Updated on April 9, 2014

In this book, Hard Times ,Charles Dickens is focusing on Thomas GrandGrind, a schoolteacher. He considers Grandgrind as a man full of realities and facts as well as a man who is comical in nature. He is presenting GrandGrind as a man with his own principles and who cannot be easily influenced by another or circumstances without proof. Mr. Thomas GrandGrind who mainly teaches mathematics is depicted as always being in possession of a multiplication table, a pair of scales and a rule for his work. The author affirms that GrandGrind is man who cannot belief anything unless it is backed by mathematics facts! This is the reasons why he carries along mathematical instruments. In portraying this character, Dickens is espousing one among his teaching scenes to show this notion in him.

According to the author, this teacher normally introduces himself to his acquaintances, the public, and his class as Thomas GrandGrind Sir. He is man who focuses himself in instilling realities and facts to his audience. From the way he spoke and taught his audience, Dickens explains that GrandGrind would appear as a man endowed with wisdom on life’s realities and facts which he was eager to pour out once he had an opportunity.

In Portraying his comical nature, Dickens is drawing one incidence in his lesson where GrandGrind inquires about the identity of a new student in his class. When the student, a lady, informs him that her name is Sissy Jupe, he quickly rejects the name arguing that Sissy cannot be a typical name and instead requests her to say her full name, Cecilia. When the girl insists that even his father calls her so, he points out that the name is wrong and his father should stop calling her so. He goes as far as demanding the kind of person, which Sissy’s father is. When she tells him that he is a horse rider, he frowns at her.

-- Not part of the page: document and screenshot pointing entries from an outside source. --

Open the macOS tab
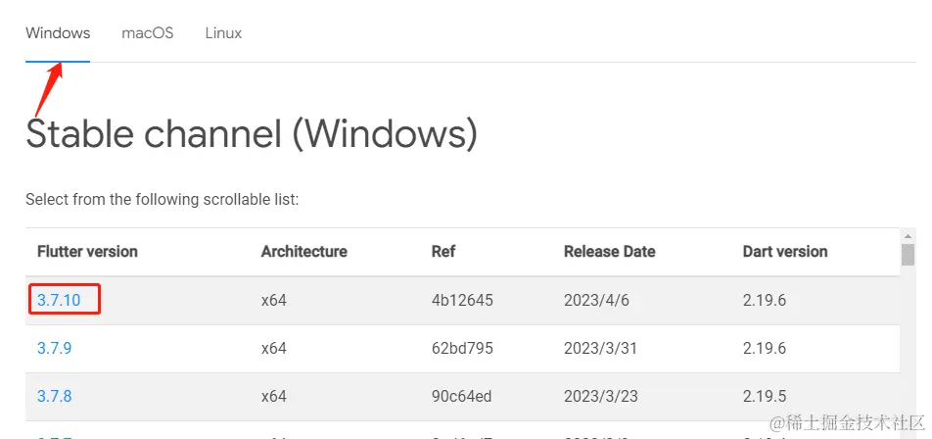 147,33
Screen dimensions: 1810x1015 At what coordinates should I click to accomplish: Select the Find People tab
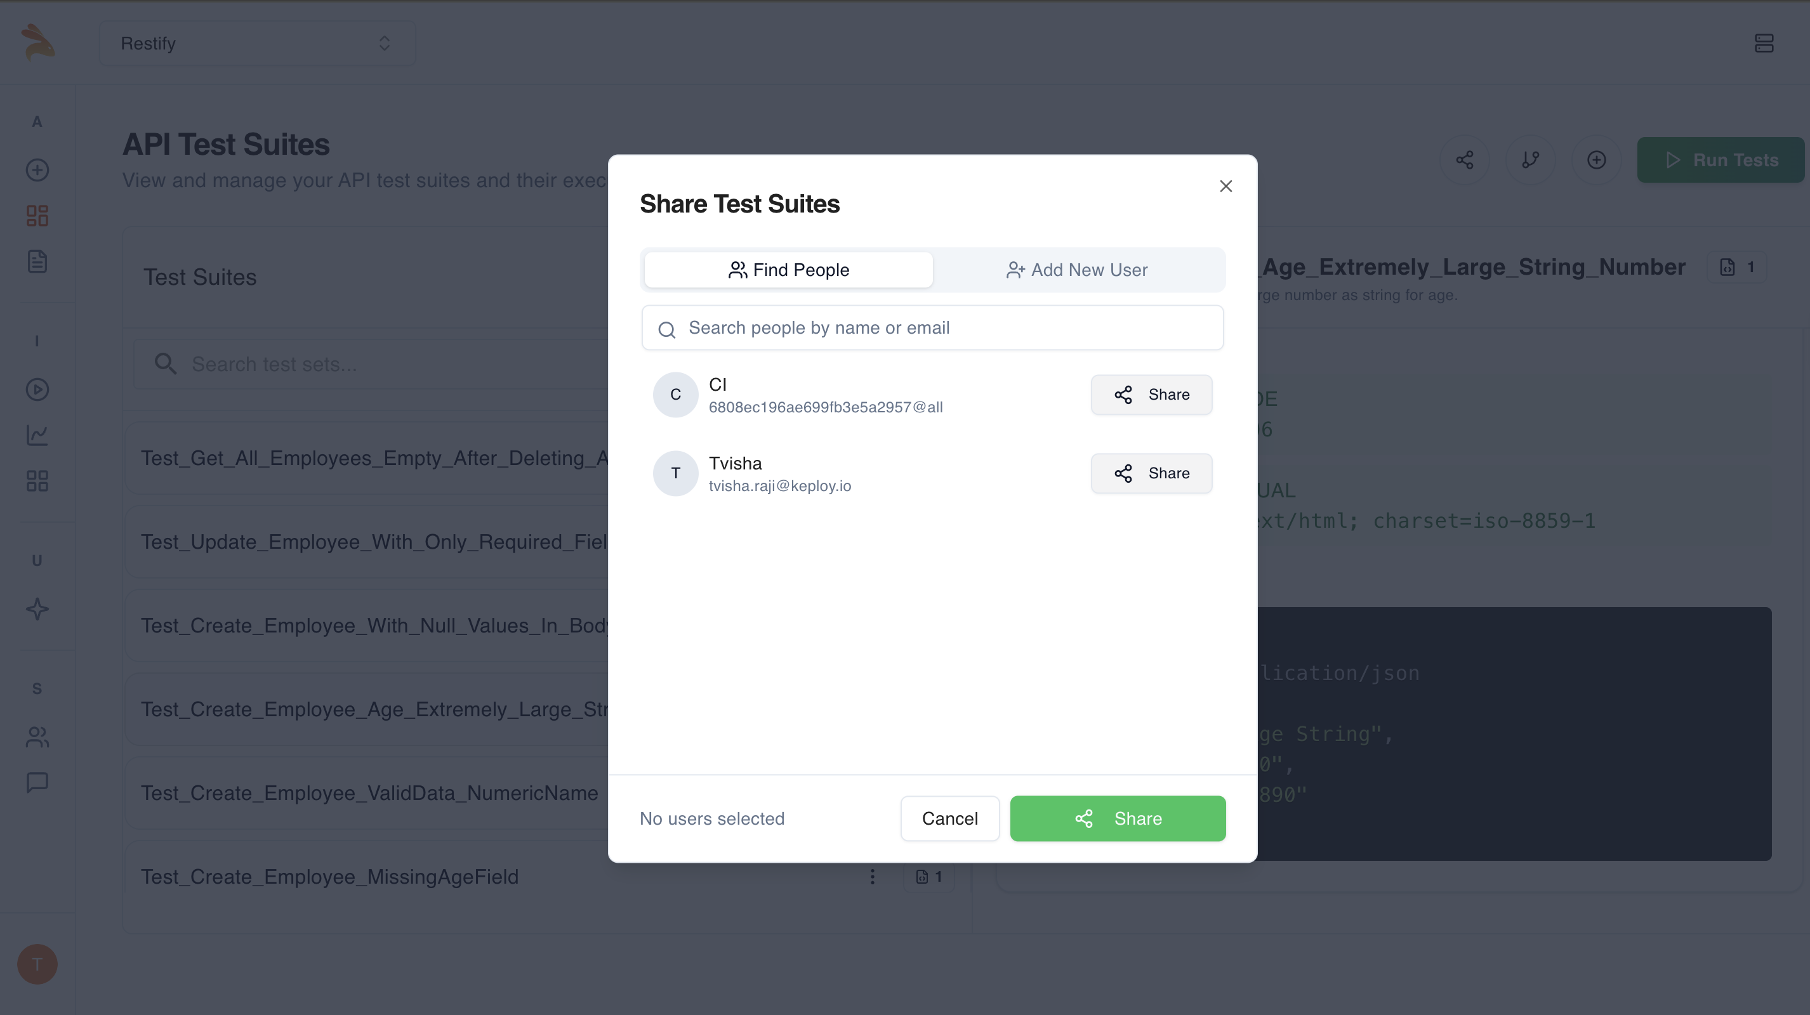[788, 270]
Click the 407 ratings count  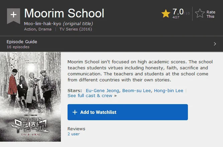(x=176, y=17)
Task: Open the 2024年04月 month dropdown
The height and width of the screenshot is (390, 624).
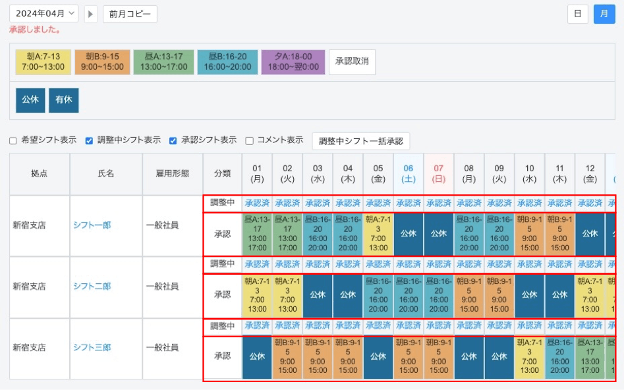Action: [x=44, y=14]
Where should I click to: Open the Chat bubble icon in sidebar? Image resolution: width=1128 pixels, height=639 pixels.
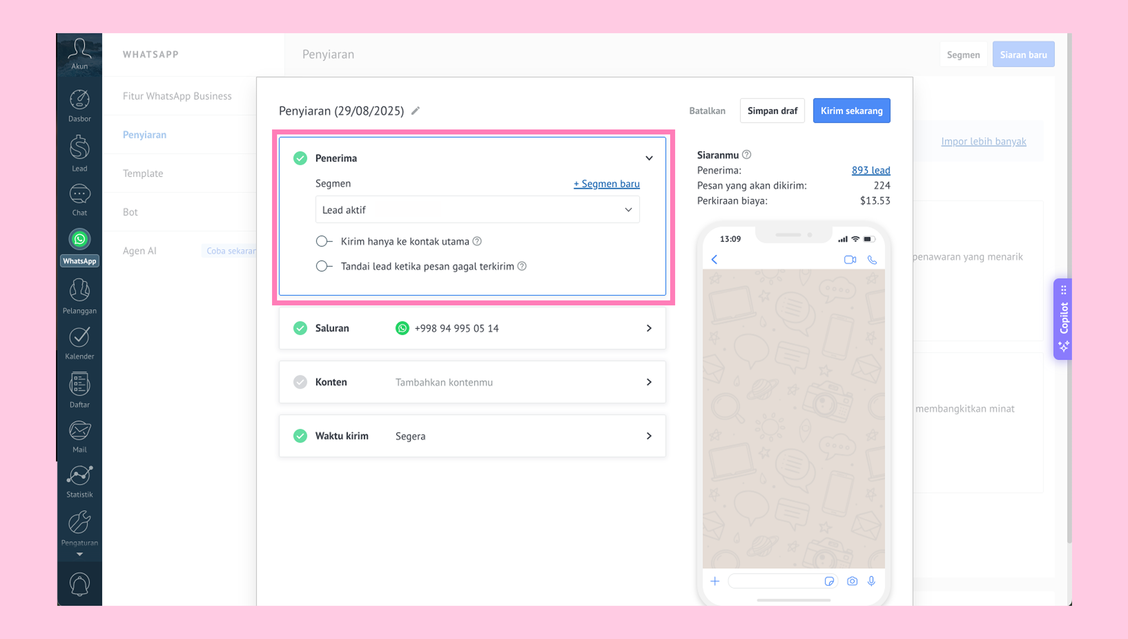[x=79, y=194]
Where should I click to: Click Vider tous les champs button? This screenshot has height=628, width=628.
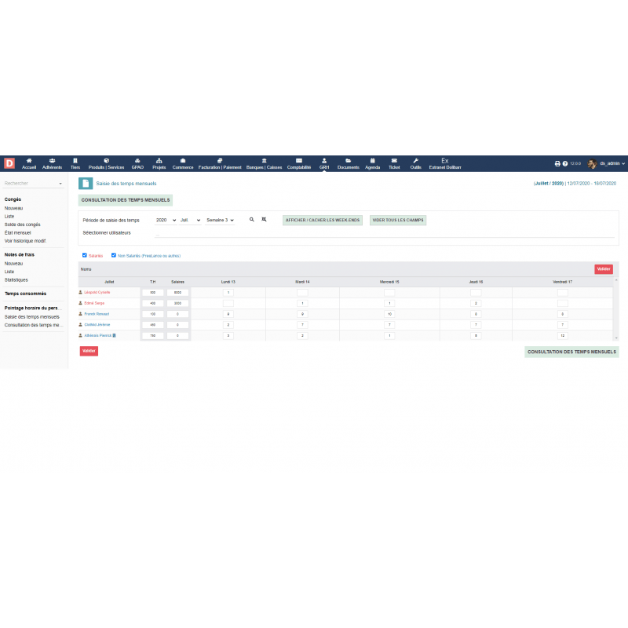397,221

Mr GrandGrind is a man who expected his students to understand simple matters and facts. For instance when he asks Sissy to define a horse and she cannot, he get appalled at her lack of knowledge on what a horse is, despite her father being a horse rider and despite a horse being a common animal in the place. Since a lady has shown lack of knowledge on what a horse is, he now turns to a boy to give his definition. The boy’s name was Bitzer. Bitzers definition seems appealing to him and he asks Sissy to take the meaning of a horse from Bitzer’s definition.

In his teaching lesson, Mr GrandGrind again asks the class whether they could carpet the room using representation of flowers to which the class answers a resounding no except from Sissy. There answer was however, not based on whether they had understood the teacher but because they were used to saying no to his queries. The contrary answer from Sissy prompts Mr Grandgrind to turn again to her and asks why she could carpet the floor using flower representations. When she says that she could do so because she fancies flowers, this becomes the topic of his lesson where he cautions them against fancying.

According to Thomas Grandgrind, it is wrong for people to fancy on life aspects. Rather, as he asserts, people must rely on facts to base their beliefs. GranDGrind articulates that fancying is a contradiction of facts and reality and people must at all costs discard it. He continues to post that for the purpose of facts, people must combine mathematical elements and figures as a basis of demonstration and proof of facts and realities.